There’s no doubt about it, your credit score will impact your ability to qualify for the lowest interest mortgage — and if your score is particularly low, it could prevent you from qualifying for a mortgage altogether.
There’s a lot of mystery around credit scores, how they are calculated, and what they can mean for a prospective home shopper.
First you should understand that there is no singular credit score that defines you. That means that the credit score you get from an online site that provides free credit reports to consumers once a year, is probably not the FICO score your lender is using to determine what type of loan they will ultimately offer.
Generally speaking, credit scores are a rating of your credit, which includes things like your payment history (aka do you pay your debts on time?), how much debt you have, how long you’ve been using credit, what types of credit you have (credit cards, retail accounts, other mortgage loans, etc.) and your newest credit.
A loan underwriter will also take into account your income, amount of money in reserve, your employment history, etc. Essentially the bank needs to feel confident that you can and will repay your loan every month on time.
It’s important to know the difference between a conventional home loan, an FHA loan, a VA loan, and jumbo loan. All of these loan types require different credit scores and have varied interest and payment options.
Working with a qualified, experienced mortgage broker is imperative to making sure you are getting the best loan option possible based on your credit score.

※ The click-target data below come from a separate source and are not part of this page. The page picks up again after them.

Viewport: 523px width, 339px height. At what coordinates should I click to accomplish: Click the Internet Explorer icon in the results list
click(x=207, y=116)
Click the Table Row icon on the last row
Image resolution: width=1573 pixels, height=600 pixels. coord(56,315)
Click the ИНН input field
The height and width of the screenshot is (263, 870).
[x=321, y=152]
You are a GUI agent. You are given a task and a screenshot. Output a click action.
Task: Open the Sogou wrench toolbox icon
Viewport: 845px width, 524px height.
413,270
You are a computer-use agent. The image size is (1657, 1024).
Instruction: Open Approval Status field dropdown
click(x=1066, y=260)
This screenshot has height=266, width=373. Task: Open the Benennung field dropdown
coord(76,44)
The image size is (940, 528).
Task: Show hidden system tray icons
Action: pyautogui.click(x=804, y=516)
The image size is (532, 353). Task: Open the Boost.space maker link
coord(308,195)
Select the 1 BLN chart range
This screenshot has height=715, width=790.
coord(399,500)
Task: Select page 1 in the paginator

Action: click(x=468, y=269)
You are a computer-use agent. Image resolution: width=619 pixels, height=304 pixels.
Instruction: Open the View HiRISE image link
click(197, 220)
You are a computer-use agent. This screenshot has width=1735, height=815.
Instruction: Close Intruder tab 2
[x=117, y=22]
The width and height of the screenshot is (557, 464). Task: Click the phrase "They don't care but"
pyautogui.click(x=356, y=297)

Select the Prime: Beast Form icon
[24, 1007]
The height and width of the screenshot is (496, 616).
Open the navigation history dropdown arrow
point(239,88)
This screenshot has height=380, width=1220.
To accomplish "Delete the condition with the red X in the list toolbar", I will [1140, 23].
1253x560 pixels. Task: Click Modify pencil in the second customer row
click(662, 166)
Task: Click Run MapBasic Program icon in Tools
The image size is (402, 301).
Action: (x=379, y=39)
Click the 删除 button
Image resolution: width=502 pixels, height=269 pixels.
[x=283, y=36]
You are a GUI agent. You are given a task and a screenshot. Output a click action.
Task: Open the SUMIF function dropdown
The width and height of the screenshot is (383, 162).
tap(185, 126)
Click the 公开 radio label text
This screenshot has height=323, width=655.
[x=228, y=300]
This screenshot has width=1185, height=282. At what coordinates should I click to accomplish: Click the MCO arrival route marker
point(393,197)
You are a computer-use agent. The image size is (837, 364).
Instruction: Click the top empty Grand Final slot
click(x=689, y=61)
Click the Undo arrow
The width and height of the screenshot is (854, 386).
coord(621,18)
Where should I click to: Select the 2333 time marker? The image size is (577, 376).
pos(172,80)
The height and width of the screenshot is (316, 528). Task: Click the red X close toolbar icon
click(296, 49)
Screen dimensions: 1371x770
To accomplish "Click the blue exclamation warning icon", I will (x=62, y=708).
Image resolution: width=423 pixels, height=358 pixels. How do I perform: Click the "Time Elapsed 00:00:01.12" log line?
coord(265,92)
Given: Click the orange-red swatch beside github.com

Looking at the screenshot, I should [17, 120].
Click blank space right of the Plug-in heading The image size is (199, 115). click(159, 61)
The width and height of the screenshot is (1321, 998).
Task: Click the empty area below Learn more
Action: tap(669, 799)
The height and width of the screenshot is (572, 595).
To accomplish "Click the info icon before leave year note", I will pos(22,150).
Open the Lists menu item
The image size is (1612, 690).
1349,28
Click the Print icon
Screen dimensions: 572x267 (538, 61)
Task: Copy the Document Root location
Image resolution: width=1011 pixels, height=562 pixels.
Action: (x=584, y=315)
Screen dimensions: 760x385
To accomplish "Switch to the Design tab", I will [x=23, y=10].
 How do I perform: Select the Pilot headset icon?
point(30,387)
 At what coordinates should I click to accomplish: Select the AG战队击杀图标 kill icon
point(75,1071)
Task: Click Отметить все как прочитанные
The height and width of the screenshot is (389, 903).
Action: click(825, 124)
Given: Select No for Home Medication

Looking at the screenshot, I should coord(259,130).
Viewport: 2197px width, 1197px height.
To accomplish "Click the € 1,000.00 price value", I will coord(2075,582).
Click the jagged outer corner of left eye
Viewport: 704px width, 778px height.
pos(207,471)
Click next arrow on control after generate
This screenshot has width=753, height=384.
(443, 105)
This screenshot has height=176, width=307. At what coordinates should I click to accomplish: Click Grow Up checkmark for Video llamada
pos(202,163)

Speak With a Qualified Mortgage Expert
Doug Sheridan, Managing Director of REX Home Loans, has spent three decades working with clients from all different income levels and with all different credit scores.
“You have to work with someone you trust,” said Sheridan. “Every home buyer is unique and understanding how a certain loan will benefit them in both the short and the long term is important. It’s not a one-size-fits-all situation.”
It’s recommended that you check your credit report and score about a year before you plan to start looking to purchase a house.
That way, if there are any errors, you can get them corrected, and if your score is low, you can work to bring it up.
To bring your credit score up, you shouldn’t open a bunch of new accounts in hopes those will erase any bad ones you have—that tends to lower your score. And for your credit cards, make sure you continue to pay on time and use no more than 30 percent of your available credit (10 percent is ideal).
That might mean requesting an increase in credit limit. You can also contact any lenders where you were late on payments and see if they are willing to take your tardiness off the report or agree to remove your lack of payment if you pay the remaining debt off in one lump sum.